Sa Maîtrise en poche, Bruno Diatta retourne au Sénégal en 1976 pour intégrer l’Ena (Ecole nationale d’administration). Son ami d’enfance, Charles Gérard : «Il a fait deux ans à l’Ena et est sorti Major de sa promotion. Il était de la même promotion que Doudou Salla Diop, l’ancien ambassadeur du Sénégal en France.»

Entre-temps, Assane Seck devient le chef de la Diplomatie sénégalaise. Encore charmé par le parcours brillant du jeune Bruno, le ministre des Affaires étrangères Assane Seck fait appel au «jeune d’alors bardé de diplômes». «Je l’ai nommé conseiller technique à mon Cabinet, car il était tellement brillant et je ne voulais pas qu’il se fasse détruire sa carrière dans les ambassades», raconte M. Seck.
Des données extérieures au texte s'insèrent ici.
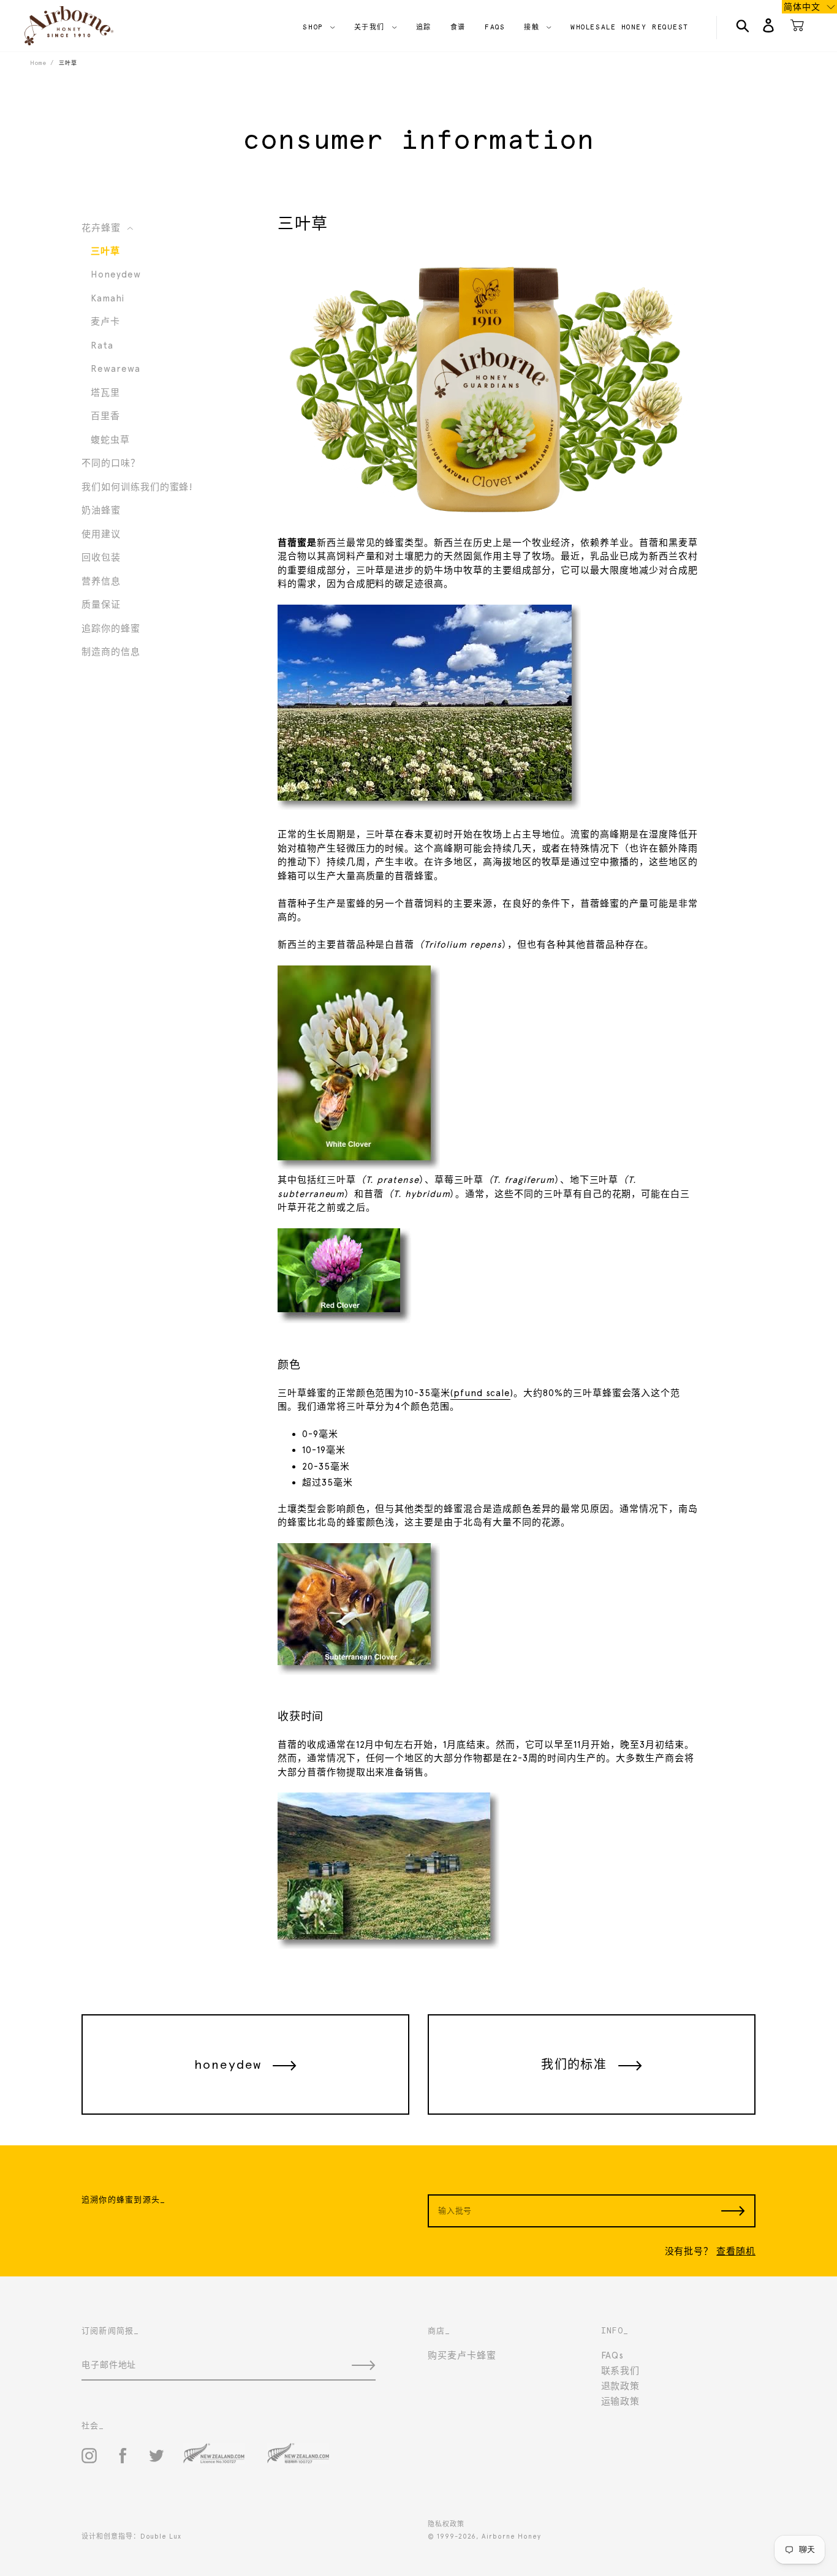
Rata (102, 345)
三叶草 (105, 251)
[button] (809, 6)
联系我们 (620, 2370)
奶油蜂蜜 (101, 510)
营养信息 (101, 581)
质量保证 (101, 604)
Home (38, 62)
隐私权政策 (446, 2524)
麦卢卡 (105, 321)
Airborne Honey (511, 2536)
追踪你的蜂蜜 (110, 628)
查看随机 (736, 2251)
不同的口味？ (110, 463)
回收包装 (101, 557)
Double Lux (160, 2536)
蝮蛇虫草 (110, 439)
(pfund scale (480, 1393)
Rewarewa (115, 368)
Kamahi (107, 298)
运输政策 (620, 2401)
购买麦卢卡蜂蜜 (462, 2355)
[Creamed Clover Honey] (488, 515)
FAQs (612, 2355)
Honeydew (116, 274)
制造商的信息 (110, 651)
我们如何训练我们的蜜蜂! (137, 487)
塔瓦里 (105, 392)
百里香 (105, 415)
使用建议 (101, 534)
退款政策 (620, 2386)
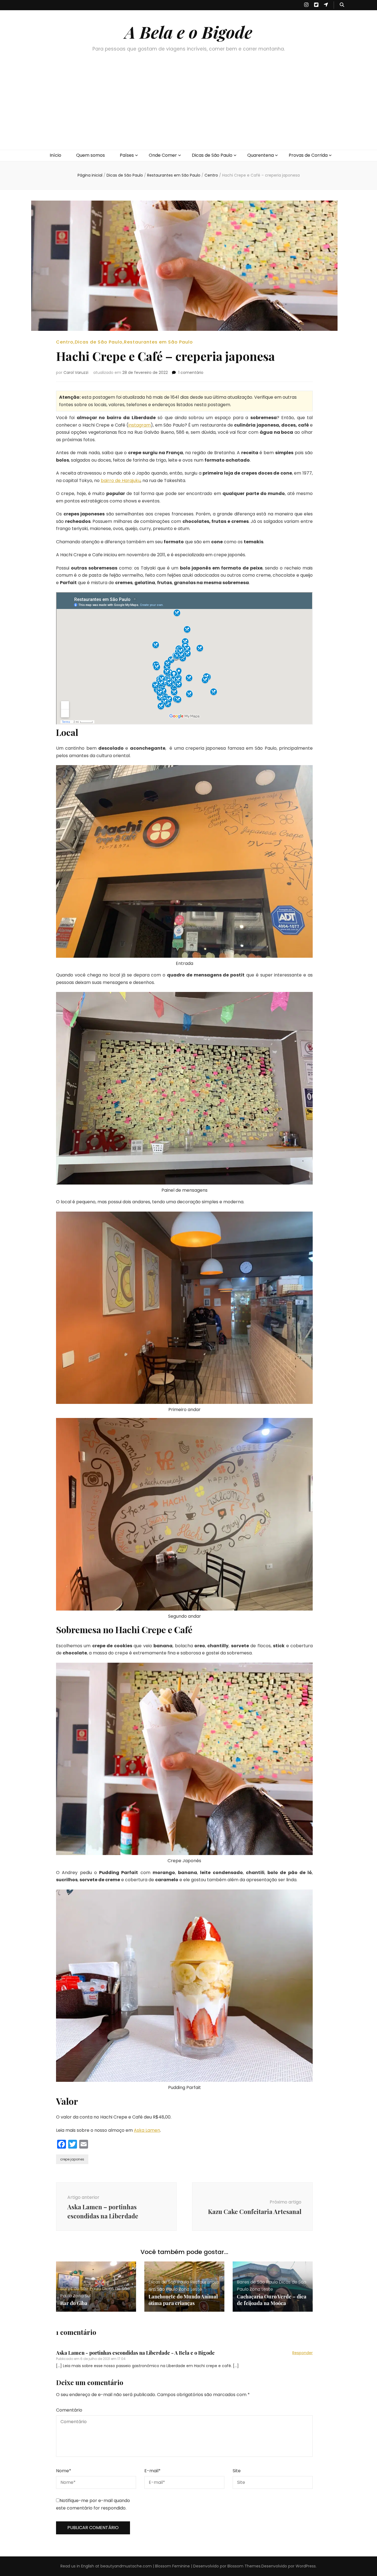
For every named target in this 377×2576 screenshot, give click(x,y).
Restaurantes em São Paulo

Bruno Diatta, frais émoulu de Sciences-Po Toulouse, étonne par son sérieux et son sens de l’initiative. Il ne va pas tarder à taper dans l’œil du Président Senghor qui, lors d’une visite de routine au ministère des Affaires étrangères, tombe sous le charme de ce garçon séduisant et brillant. Il décide de l’enrôler au service de protocole où il y avait déjà le guilleret Cheikh Lèye qui dirigeait le service.

Mais, Bruno se voit très vite désigner Chef de protocole à la faveur d’une promotion de Cheikh Lèye, au rang d’ambassadeur du Sénégal en République fédérale d’Allemagne en 1979.

Bruno a alors les pleins pouvoirs et règne en maître au sein du service de protocole. Il participe et anticipe, étonne et détonne par sa discrétion et son sens de l’organisation.